Bishop Robert Deeley of Portland, Maine, announced on April 29 that he, too, would permit “drive-in” Masses in parish parking lots, but that the distribution of Communion would not be allowed. Portland parishes have also been offering drive-thru confessions and drive-in adoration.

Bishop Joseph Strickland also allowed public Masses to resume in his Diocese of Tyler, also prompted by the Texas governor’s loosening of restrictions, “provided that health protocols and other measures are observed in order to protect the vulnerable and mitigate the risk of resurgence in our communities.”

He mandated 6-foot separation between families, encouraged the wearing of masks, “strongly recommended” reception of Communion in the hand and asked for regular hand-sanitizing and disinfecting of the churches after Masses.

Archbishop George Lucas allowed public Masses to resume in his Archdiocese of Omaha on May 4; as he is serving as apostolic administrator of the neighboring Diocese of Lincoln, Nebraska, public Masses resumed in Lincoln on May 4, as well. Many of the same restrictions apply. Pastors have been asked to determine how many parishioners they can accommodate at a time observing the 6-foot distancing rules, reported Deacon Timothy McNeil, chancellor.

Public celebration of the other sacraments will resume with restrictions; if the governor further loosens restrictions, other parish activities, such as fellowship and fundraising events, will resume, as well.
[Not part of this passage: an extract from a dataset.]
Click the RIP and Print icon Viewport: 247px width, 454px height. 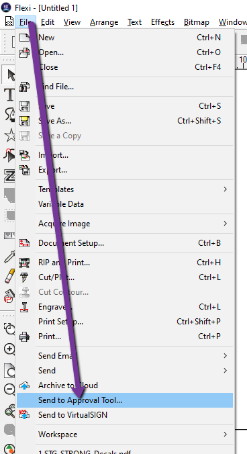24,263
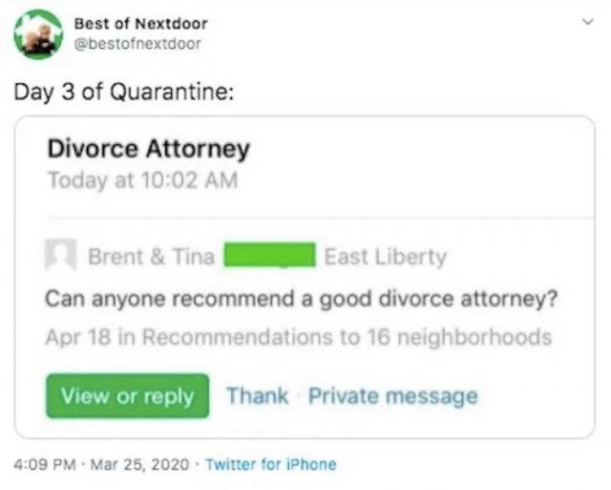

But Deacon McNeil added, “If a pastor’s parish is located in an area with a high rate of infection, he does not have to open his church for public celebration.”

Public Masses in the Archdiocese of Denver resumed May 9. There are many restrictions in place, however.  The numbers allowed into Mass will be fewer, for example, so according to a released statement, “the faithful should not expect to attend more than one or two Masses during the month of May.” As in the other dioceses, the obligation to attend Mass is still suspended, so parishioners are encouraged to attend Mass during the week on other days besides Sundays.

Denver Archbishop Samuel Aquila, in a statement to the Register, said that he hoped that the period of suspension of public Masses has led many to have “a new or greater appreciation for the sacraments [and] that this time of exile, while extremely difficult, will have actually strengthened their faith. Personally, that has been the case for me.”

Public Masses in St. Petersburg, Florida, resumed May 11. Churches will be open for Mass, but only 25% capacity will be allowed, so that social distancing is maintained. Facemasks are required, and the faithful should “consider receiving Holy Communion on the hand.”

Christopher Carstens, director of the Office of Divine Worship for the Diocese of La Crosse, Wisconsin, noted that there are numerous changes within Mass required by medical advice and state regulations, “but one thing remains unchanged during this time, and it is the most essential thing about the Mass — the offering of ourselves with Christ upon the altar. Today’s Roman Missal, citing the Second Vatican Council, sees the faithful joining with their priest in the Eucharistic Prayer as paramount: The faithful must ‘not only offer this unblemished sacrificial Victim but also learn to offer their very selves, and so day by day to be brought, through the mediation of Christ, into unity with God and with each other, so that God may at last be all in all.’”

He concluded, “So even if other elements of the Mass are restricted, this central action remains and should come into clearer focus these days.”

Archbishop Aquila was uncertain when celebration of public Masses would return to normal, “but hopefully we will continue to take steps forward, and more and more people will be able to safely participate in Masses.”

Register correspondent Jim Graves writes from Newport Beach, California.